## Fragment do przeczytania:
▼

Mówi: | Jakub Borowski |
Funkcja: | główny ekonomista |
Firma: | Kredyt Bank |
J. Borowski: euro stało się kozłem ofiarnym kryzysu
– Decydując się na przyjęcie euro, nie tylko nie zbiedniejemy, ale też więcej zostanie w naszych portfelach – uważa Jakub Borowski, główny ekonomista Kredyt Banku. Jego zdaniem dyskusja o euro została celowo skierowana na pozytywne aspekty przyjęcia wspólnej waluty, bo rządowi potrzebne jest poparcie społeczne w sprawie integracji walutowej.
Publiczna dyskusja na temat przyjęcia przez Polskę wspólnej, europejskiej waluty wróciła w połowie grudnia za sprawą wypowiedzi premiera Donalda Tuska. Szef rządu zapowiedział, że będzie do tego przekonywał wszystkich partnerów politycznych.

▲

## Zebrane dane:
▼

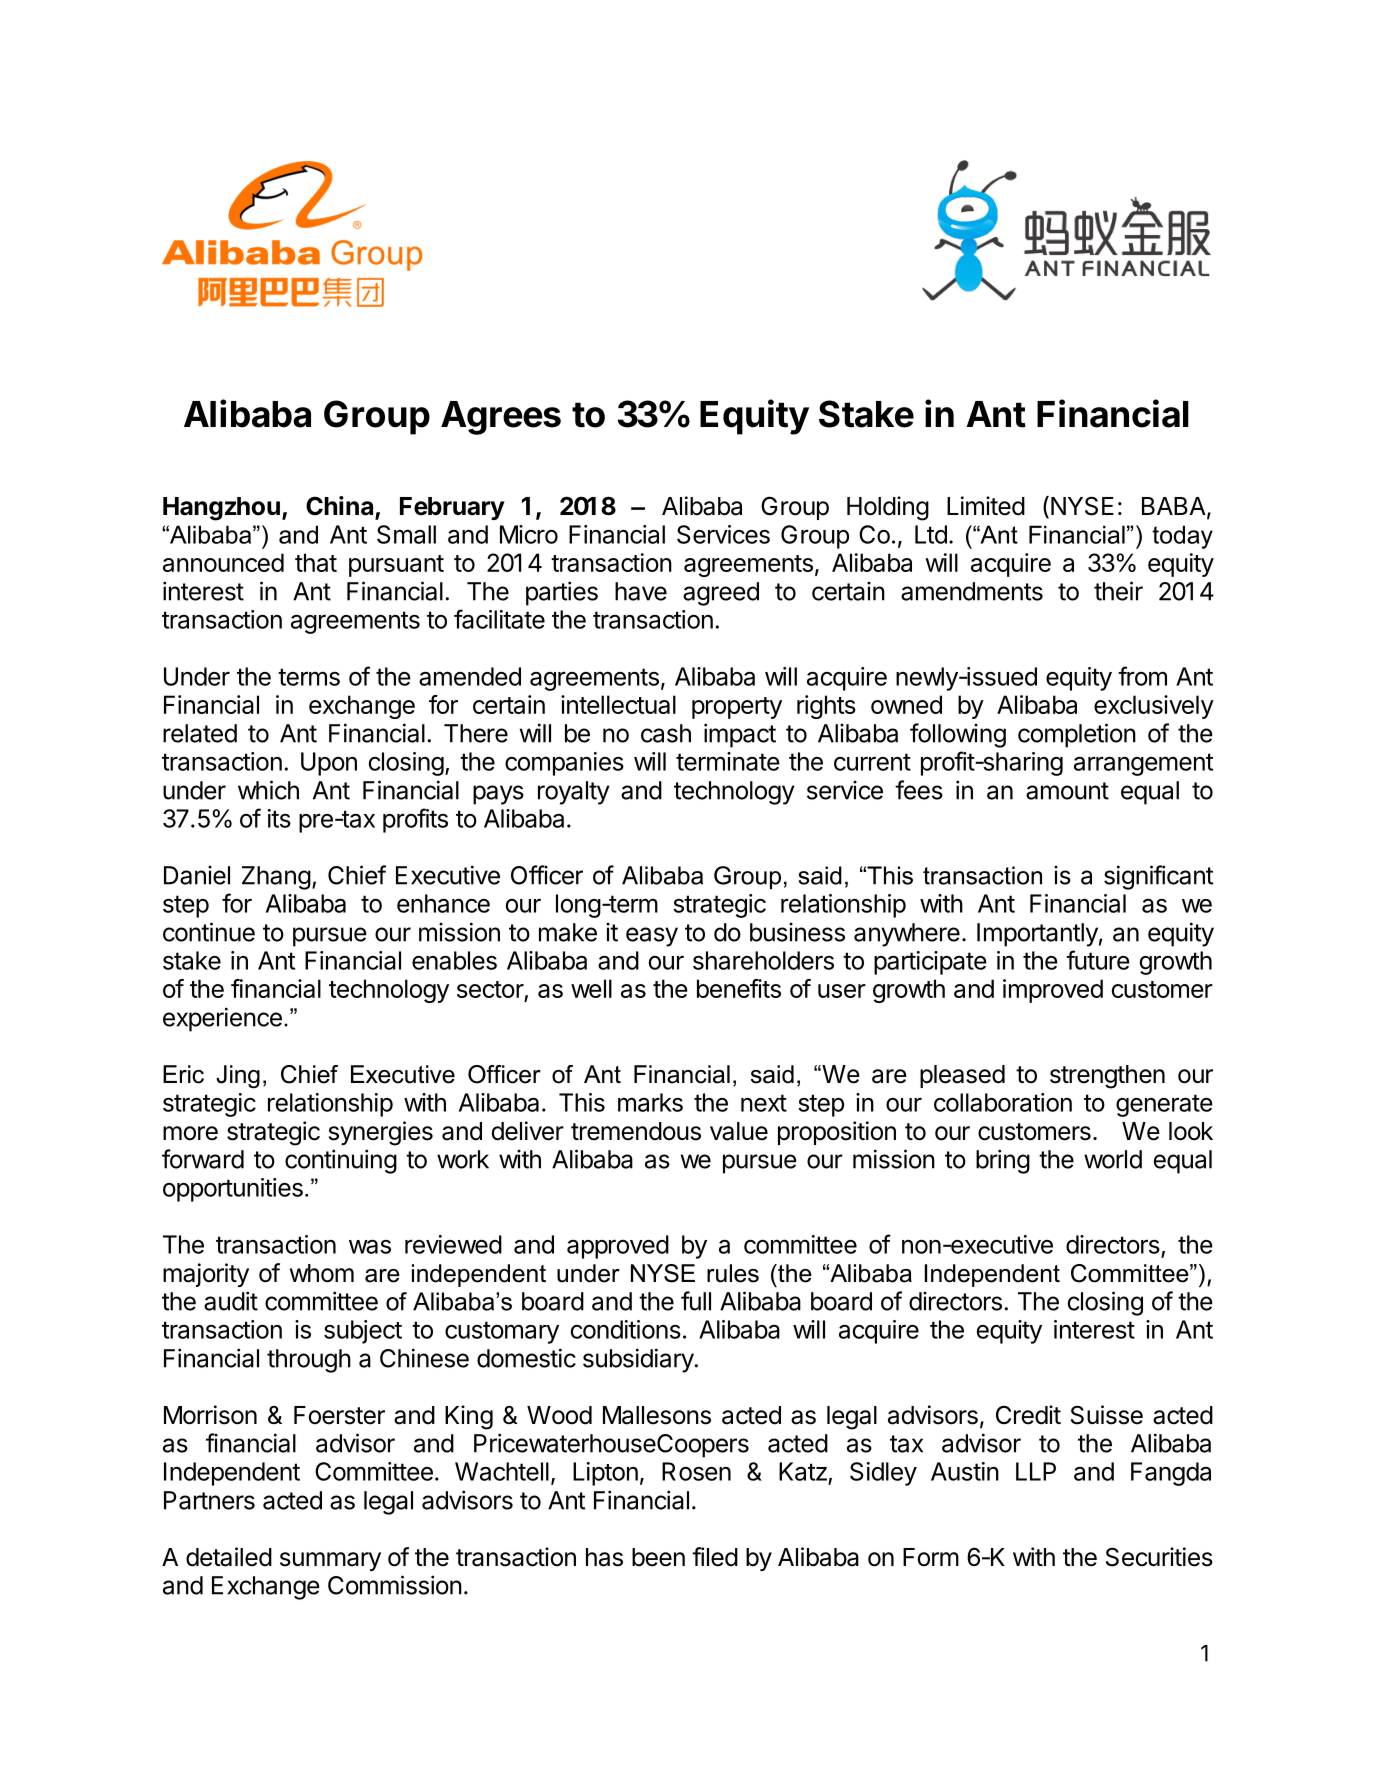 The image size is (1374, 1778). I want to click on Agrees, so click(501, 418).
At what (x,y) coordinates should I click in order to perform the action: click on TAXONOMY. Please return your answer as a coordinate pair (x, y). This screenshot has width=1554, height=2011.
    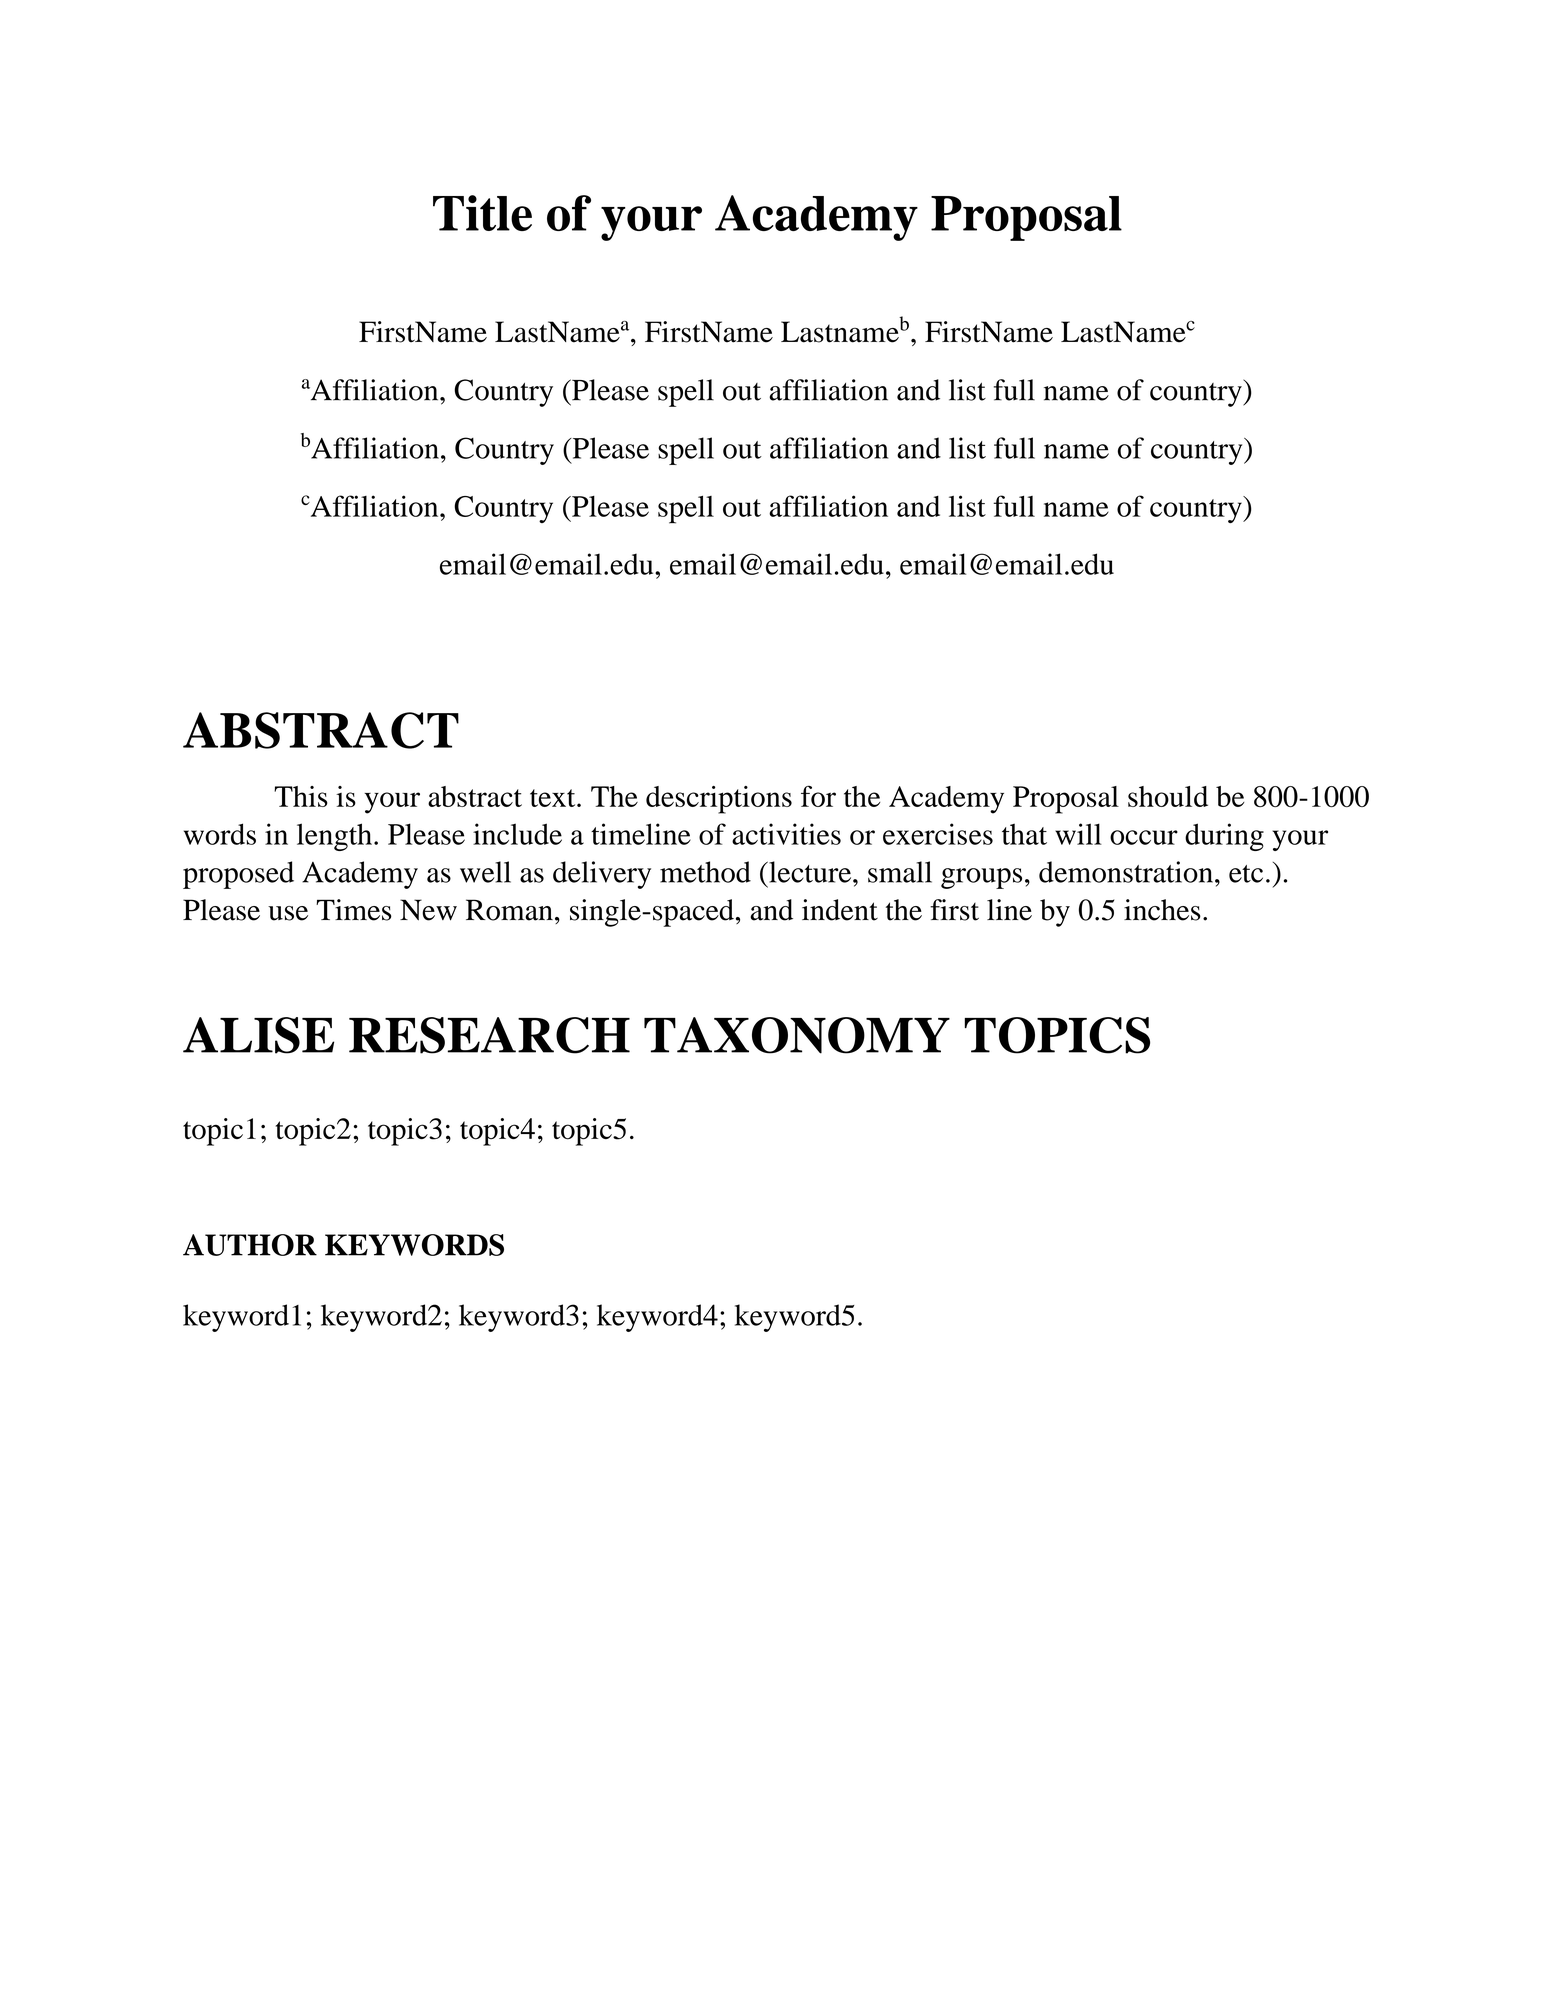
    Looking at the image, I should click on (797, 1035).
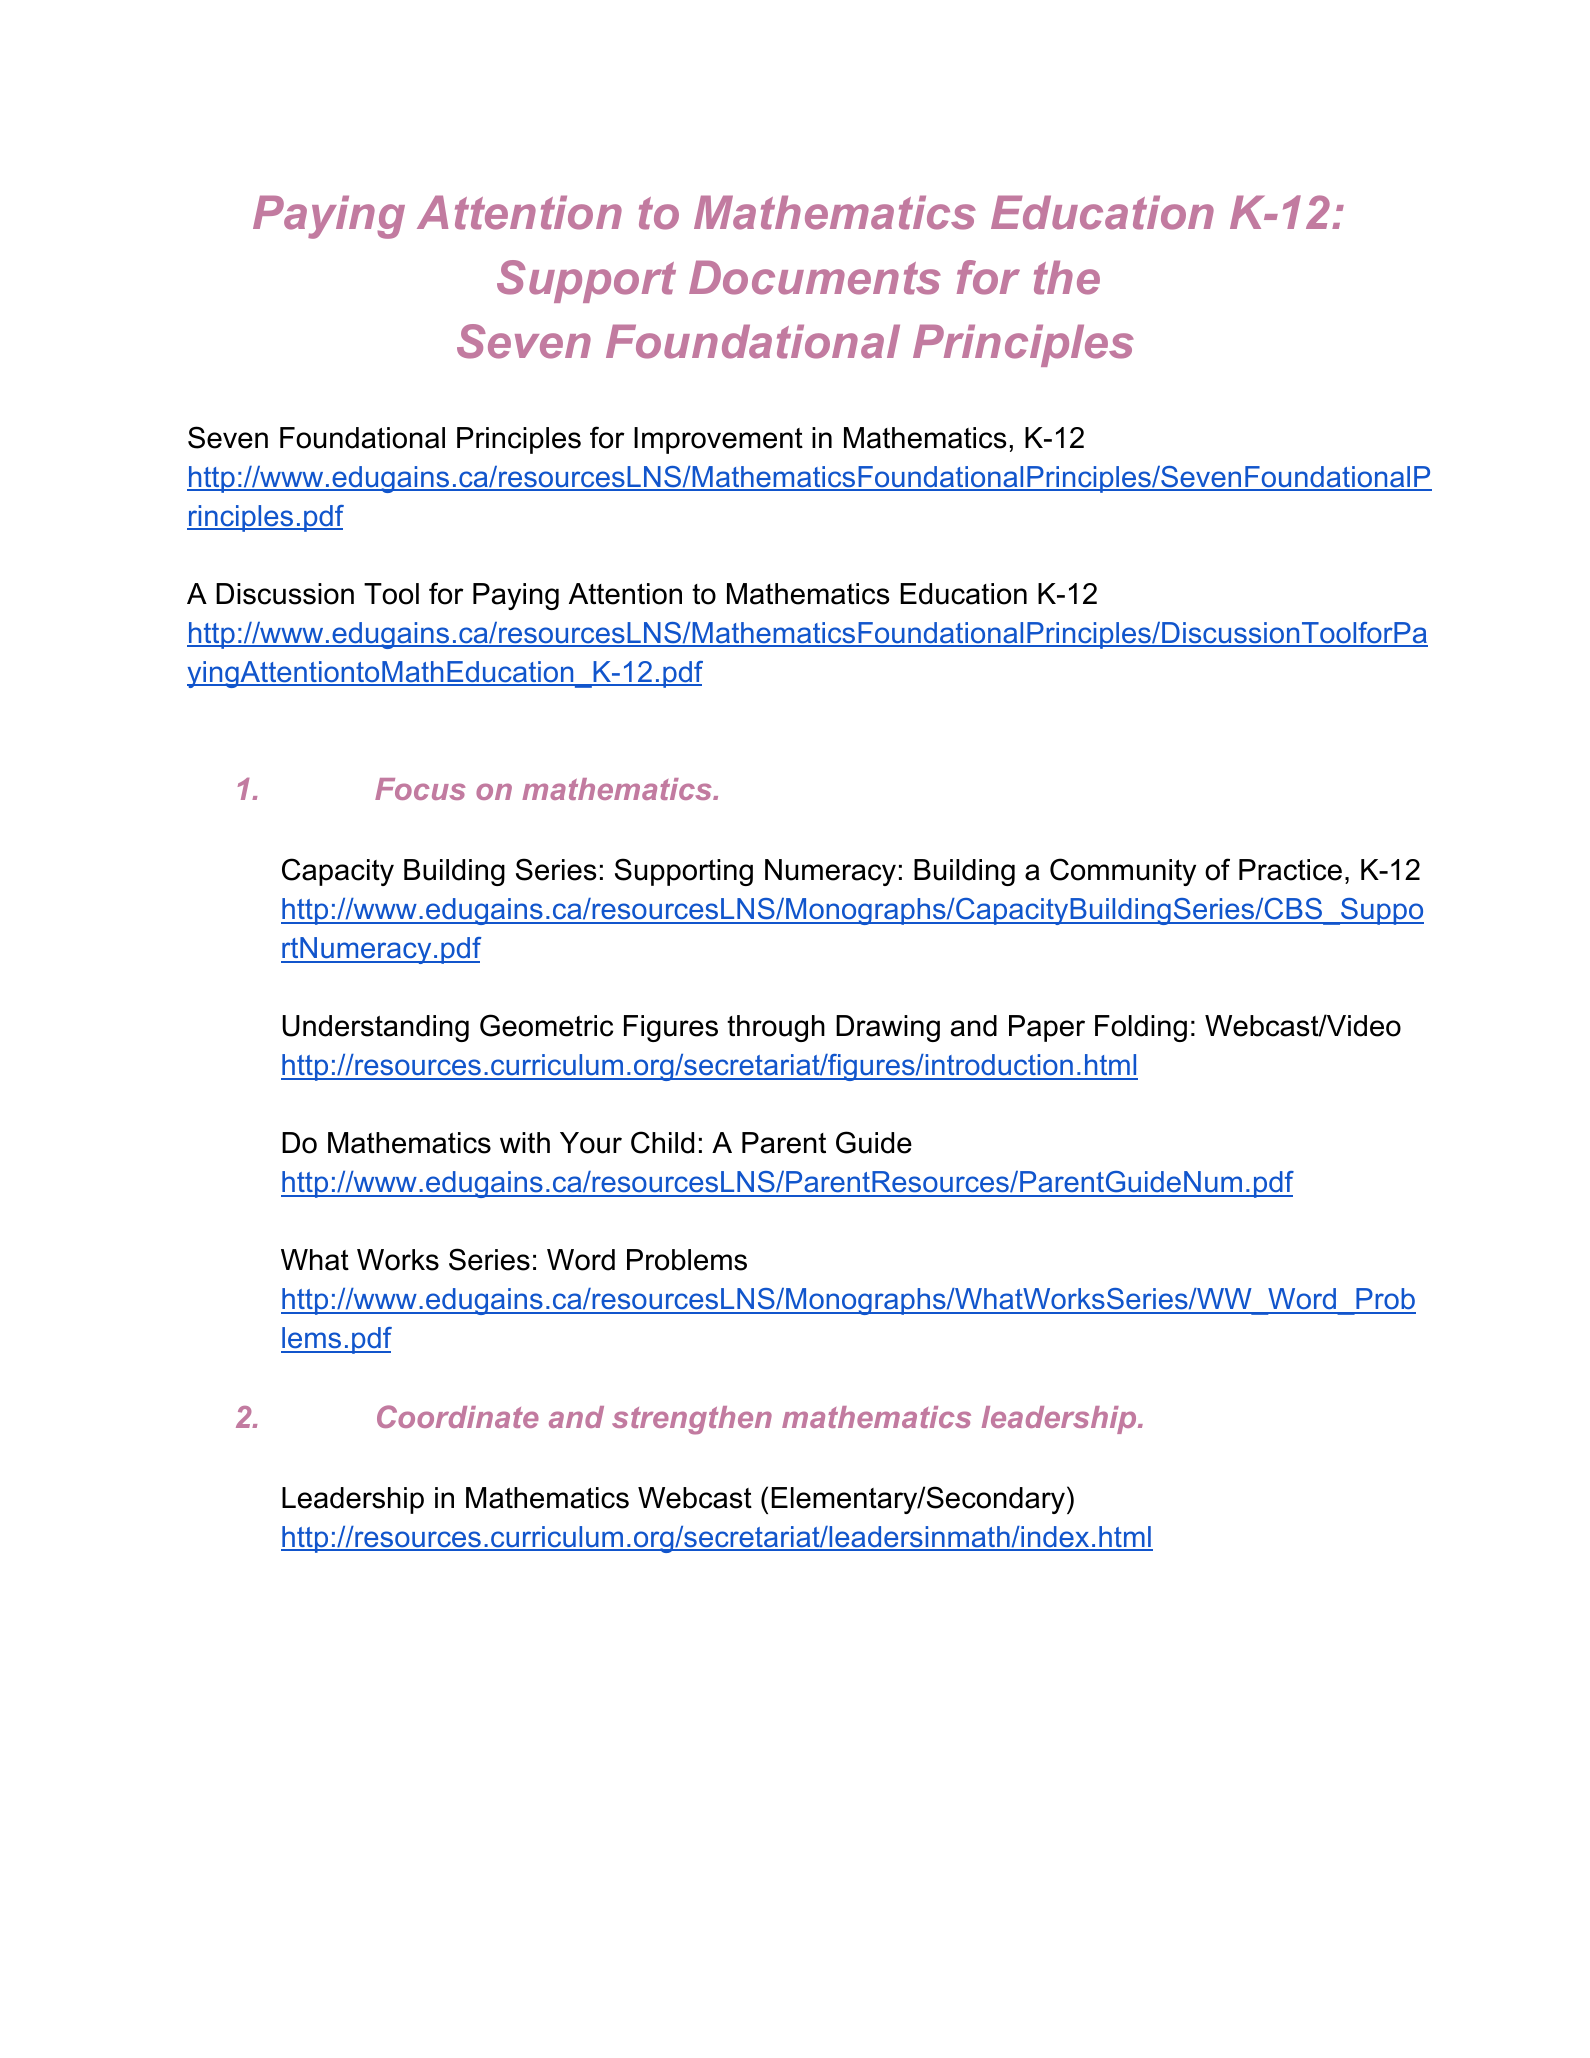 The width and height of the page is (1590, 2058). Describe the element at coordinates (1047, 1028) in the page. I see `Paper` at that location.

▲

## Zadania:
1. Odpowiedz krótko na pytania do tekstu o euro powyżej:
(a) Jakie stanowisko zajmuje Jakub Borowski w Kredyt Banku?
(b) Kiedy wróciła publiczna dyskusja o przyjęciu przez Polskę wspólnej waluty?
(c) Czyja wypowiedź ponownie wywołała tę dyskusję?
2. Rozwiń tekst o przyjęciu euro w Polsce o kilka zdań, które następują po jego ostatnim zdaniu.

## Odpowiedzi po kolei:
1.
(a) Jest głównym ekonomistą.
(b) W połowie grudnia.
(c) Wypowiedź premiera Donalda Tuska.

2.
– Polski rząd aktywnie uczestniczy w negocjacjach dotyczących unii bankowej, a także Polska zamierza przyjąć pakt fiskalny, a zatem są to działania, które służą silniejszej integracji gospodarczej w UE, a przede wszystkim w strefie euro – mówi Jakub Borowski Agencji Informacyjnej Newseria.
Główny ekonomista Kredyt Banku w tym właśnie upatruje powodów, dla których wrócił dziś temat głębszej integracji Polski z eurostrefą. Niechęć do przyjęcia wspólnej waluty pozostawałaby w głębokim dysonansie z decyzjami czysto politycznymi. Po drugie, przed przyjęciem euro należy przeprowadzić szeroką kampanię społeczną, która rozwiałaby wszelkie ewentualne wątpliwości z tym związane.
Tych nie brakuje, na co wskazują rezultaty badań, sondujących chęć Polaków do przyjęcia europejskiego pieniądza, przeprowadzonych przez Ipsos Observer na zlecenie Ministerstwa Finansów. Wynika z nich, że przeciwne zamianie złotówki na euro jest 56 proc. społeczeństwa. Co trzeci z nas jest za. W ciągu roku odsetek niechętnych europejskiej walucie wzrósł o 3 punkty procentowe.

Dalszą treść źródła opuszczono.